### [EXERCISE TASK A]
Please print the Matthew Gavin Frank interview introduction exactly as it appears, in full.

### [SOURCE TEXT]
* * *

SIX YEARS AGO, back in April of 2015, author Matthew Gavin Frank came to DePaul University, here in Chicago where I teach, to read in the Visiting Writers Series from his then-new nonfiction book Preparing the Ghost: An Essay Concerning the Giant Squid and Its First Photographer. NPR called that book “an act of love and erudition.” As I listened to him read, I was struck by the accuracy of that description in the way that Frank set out not merely to teach his audience about the amateur naturalist Moses Harvey and his tentacled subject, but also how much passion and admiration he clearly possessed for both man and beast.
When his latest book, Flight of the Diamond Smugglers: A Tale of Pigeons, Obsession, and Greed Along Coastal South Africa was about to be released and he reached out to see if I’d be interested in being in conversation with him at his Chicago event, I leapt at the chance. Having admired his work for years, I was thrilled to hear that he had turned his lyrical ear and investigative skills to a subject near to my own heart: homing pigeons. Slim, dense, and poetically lilting, Frank blends memoir and research to craft an account of the rapacious corporate avarice inflicted by DeBeers on the geography of this area and the people and animals who call it home.
Matthew Gavin Frank is the author of five nonfiction books and three poetry collections. He teaches in the MFA Program in Creative Writing at Northern Michigan University, where he also serves as the Hybrids/Nonfiction editor of Passages North. In early March, we spoke by email about how trained homing pigeons have come to be some of the world’s smallest smugglers, how the diamond industry has concocted its false narrative of scarcity, and how common and even “ubiquitous” things can become quite extraordinary when we begin to pay attention.
You’re dealing with material that could potentially be exoticized or romanticized, but you don’t do that. How did you settle on this clear-eyed, matter-of-fact approach, and were you ever tempted to go bigger or become more sentimental about the land itself, the child smuggler Msizi, or the birds?

* * *

### [ENTRIES SUPPLIED]
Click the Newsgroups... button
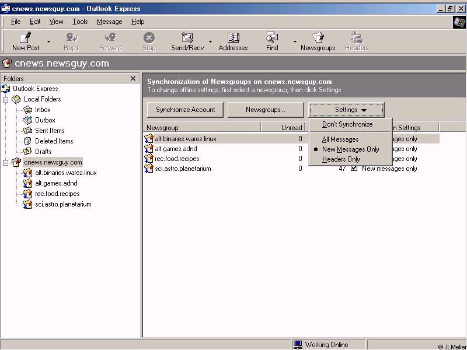467x350 pixels. click(266, 110)
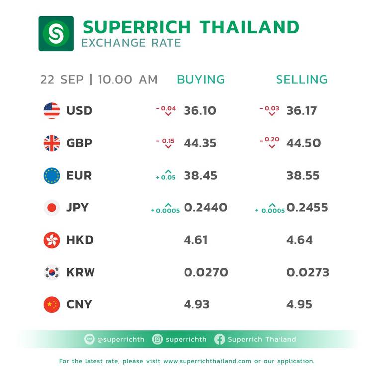The image size is (373, 373).
Task: Click the Facebook icon in footer
Action: pos(220,339)
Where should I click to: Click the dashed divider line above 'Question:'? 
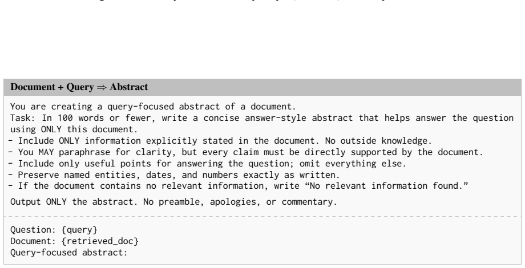coord(263,217)
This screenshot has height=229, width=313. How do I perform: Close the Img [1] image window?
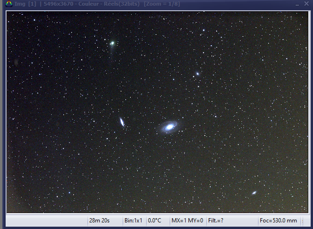click(306, 4)
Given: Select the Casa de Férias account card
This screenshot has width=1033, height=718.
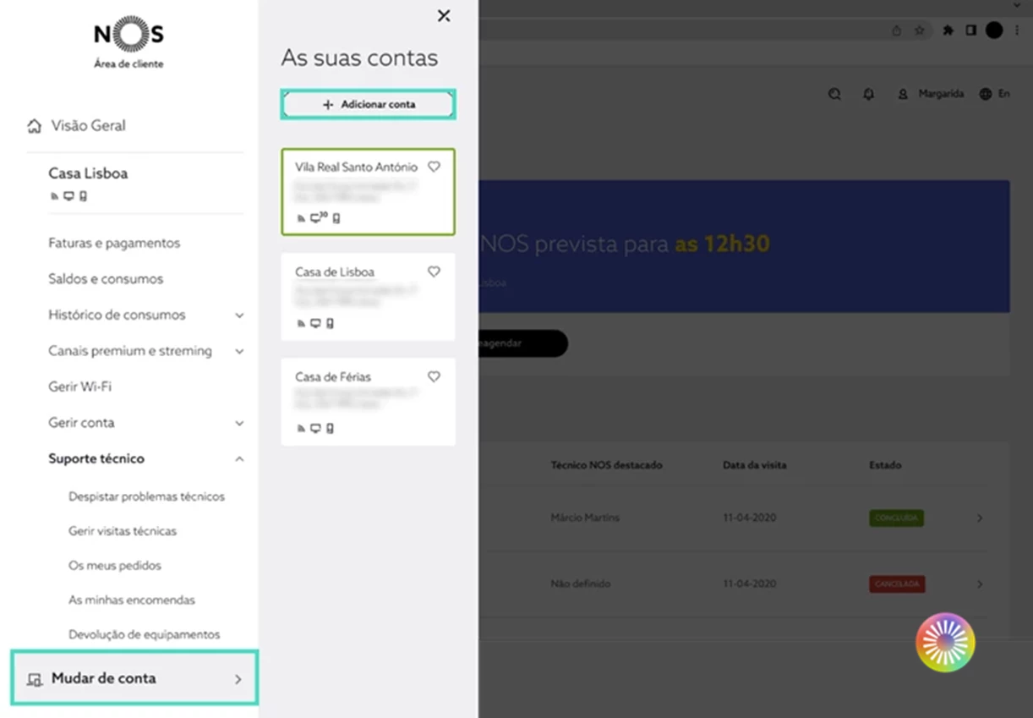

* * *

### [EXERCISE TASK B]
Output the entries from the line that contains "Where should I" through the end of the entries, both ends included, reproducing them exactly and omitting the pictures.

### [EXERCISE OUTPUT A]
SIX YEARS AGO, back in April of 2015, author Matthew Gavin Frank came to DePaul University, here in Chicago where I teach, to read in the Visiting Writers Series from his then-new nonfiction book Preparing the Ghost: An Essay Concerning the Giant Squid and Its First Photographer. NPR called that book “an act of love and erudition.” As I listened to him read, I was struck by the accuracy of that description in the way that Frank set out not merely to teach his audience about the amateur naturalist Moses Harvey and his tentacled subject, but also how much passion and admiration he clearly possessed for both man and beast.
When his latest book, Flight of the Diamond Smugglers: A Tale of Pigeons, Obsession, and Greed Along Coastal South Africa was about to be released and he reached out to see if I’d be interested in being in conversation with him at his Chicago event, I leapt at the chance. Having admired his work for years, I was thrilled to hear that he had turned his lyrical ear and investigative skills to a subject near to my own heart: homing pigeons. Slim, dense, and poetically lilting, Frank blends memoir and research to craft an account of the rapacious corporate avarice inflicted by DeBeers on the geography of this area and the people and animals who call it home.
Matthew Gavin Frank is the author of five nonfiction books and three poetry collections. He teaches in the MFA Program in Creative Writing at Northern Michigan University, where he also serves as the Hybrids/Nonfiction editor of Passages North. In early March, we spoke by email about how trained homing pigeons have come to be some of the world’s smallest smugglers, how the diamond industry has concocted its false narrative of scarcity, and how common and even “ubiquitous” things can become quite extraordinary when we begin to pay attention.
You’re dealing with material that could potentially be exoticized or romanticized, but you don’t do that. How did you settle on this clear-eyed, matter-of-fact approach, and were you ever tempted to go bigger or become more sentimental about the land itself, the child smuggler Msizi, or the birds?

### [EXERCISE OUTPUT B]
Where should I click to: Click the dashed divider line above 'Question:'? 
coord(263,217)
This screenshot has height=229, width=313. How do I perform: Close the Img [1] image window?
click(306, 4)
Given: Select the Casa de Férias account card
This screenshot has width=1033, height=718.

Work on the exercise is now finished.